STUDY MATERIAL:
────────────────

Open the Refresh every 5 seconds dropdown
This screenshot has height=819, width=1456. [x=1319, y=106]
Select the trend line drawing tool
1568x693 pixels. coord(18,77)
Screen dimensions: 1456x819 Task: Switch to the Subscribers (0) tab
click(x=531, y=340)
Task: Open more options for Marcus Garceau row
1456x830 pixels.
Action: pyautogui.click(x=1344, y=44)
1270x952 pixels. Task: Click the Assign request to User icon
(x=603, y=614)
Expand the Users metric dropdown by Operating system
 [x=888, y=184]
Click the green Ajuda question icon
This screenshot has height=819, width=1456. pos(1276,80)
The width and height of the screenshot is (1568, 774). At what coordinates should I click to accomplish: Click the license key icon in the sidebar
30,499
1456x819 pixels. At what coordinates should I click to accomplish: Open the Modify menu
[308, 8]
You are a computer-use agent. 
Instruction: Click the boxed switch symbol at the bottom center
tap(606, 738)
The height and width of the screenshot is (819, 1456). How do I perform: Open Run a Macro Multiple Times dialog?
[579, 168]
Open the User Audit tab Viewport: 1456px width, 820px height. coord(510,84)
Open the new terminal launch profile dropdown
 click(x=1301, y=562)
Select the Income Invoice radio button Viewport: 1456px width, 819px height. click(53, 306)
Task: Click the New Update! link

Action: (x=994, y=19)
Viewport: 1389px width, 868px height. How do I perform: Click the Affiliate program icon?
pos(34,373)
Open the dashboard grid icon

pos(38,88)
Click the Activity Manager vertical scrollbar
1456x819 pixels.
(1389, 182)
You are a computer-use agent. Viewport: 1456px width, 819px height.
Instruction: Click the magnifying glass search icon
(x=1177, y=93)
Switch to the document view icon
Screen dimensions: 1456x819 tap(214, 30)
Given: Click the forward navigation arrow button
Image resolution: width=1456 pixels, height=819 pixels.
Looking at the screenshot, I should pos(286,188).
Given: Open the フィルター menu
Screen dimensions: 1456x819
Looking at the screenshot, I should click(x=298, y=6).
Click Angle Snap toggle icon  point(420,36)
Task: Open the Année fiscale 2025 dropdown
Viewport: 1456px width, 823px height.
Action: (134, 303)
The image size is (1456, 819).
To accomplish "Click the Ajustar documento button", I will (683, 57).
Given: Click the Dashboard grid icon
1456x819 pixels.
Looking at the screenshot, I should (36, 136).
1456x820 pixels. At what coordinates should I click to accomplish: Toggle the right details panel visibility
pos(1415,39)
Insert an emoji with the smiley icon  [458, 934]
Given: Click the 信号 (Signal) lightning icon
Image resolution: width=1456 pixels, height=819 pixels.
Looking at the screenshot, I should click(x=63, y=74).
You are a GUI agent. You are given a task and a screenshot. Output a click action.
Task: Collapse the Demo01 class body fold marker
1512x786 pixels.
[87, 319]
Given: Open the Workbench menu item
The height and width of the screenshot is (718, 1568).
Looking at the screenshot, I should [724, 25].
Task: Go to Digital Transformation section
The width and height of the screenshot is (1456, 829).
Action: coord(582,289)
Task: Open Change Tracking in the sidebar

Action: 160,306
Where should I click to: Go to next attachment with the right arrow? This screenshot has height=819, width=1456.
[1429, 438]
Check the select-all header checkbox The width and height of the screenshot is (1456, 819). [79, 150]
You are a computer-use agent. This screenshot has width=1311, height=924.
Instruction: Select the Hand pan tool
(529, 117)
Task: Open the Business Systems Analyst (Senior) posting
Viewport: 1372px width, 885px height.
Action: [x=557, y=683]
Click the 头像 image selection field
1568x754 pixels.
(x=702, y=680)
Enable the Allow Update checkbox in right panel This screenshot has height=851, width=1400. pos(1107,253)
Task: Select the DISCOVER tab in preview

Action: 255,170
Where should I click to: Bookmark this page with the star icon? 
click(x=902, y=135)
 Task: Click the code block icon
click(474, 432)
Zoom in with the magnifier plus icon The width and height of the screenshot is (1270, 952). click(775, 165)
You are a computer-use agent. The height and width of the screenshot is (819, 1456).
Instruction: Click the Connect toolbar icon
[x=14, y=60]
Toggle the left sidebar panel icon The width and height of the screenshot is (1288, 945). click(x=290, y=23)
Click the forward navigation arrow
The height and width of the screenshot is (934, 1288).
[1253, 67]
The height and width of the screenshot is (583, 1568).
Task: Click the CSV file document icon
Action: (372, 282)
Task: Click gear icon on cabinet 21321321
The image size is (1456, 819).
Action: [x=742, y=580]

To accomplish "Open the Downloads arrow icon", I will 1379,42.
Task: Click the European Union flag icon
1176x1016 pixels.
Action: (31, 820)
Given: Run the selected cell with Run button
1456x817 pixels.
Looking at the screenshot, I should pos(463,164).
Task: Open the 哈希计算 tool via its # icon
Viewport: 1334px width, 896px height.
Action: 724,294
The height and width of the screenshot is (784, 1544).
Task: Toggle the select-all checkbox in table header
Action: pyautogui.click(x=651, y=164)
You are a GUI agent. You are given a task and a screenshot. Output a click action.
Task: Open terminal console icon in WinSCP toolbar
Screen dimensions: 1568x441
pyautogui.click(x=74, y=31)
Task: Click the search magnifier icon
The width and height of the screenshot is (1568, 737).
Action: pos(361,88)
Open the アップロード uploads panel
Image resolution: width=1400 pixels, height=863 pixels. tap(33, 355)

────────────────

THE PROBLEM: Where does the string "will" appear in the records above? Show every line that holds it.

YOUR SOLUTION:
To accomplish "Click the Ajustar documento button", I will (683, 57).
To accomplish "Open the Downloads arrow icon", I will 1379,42.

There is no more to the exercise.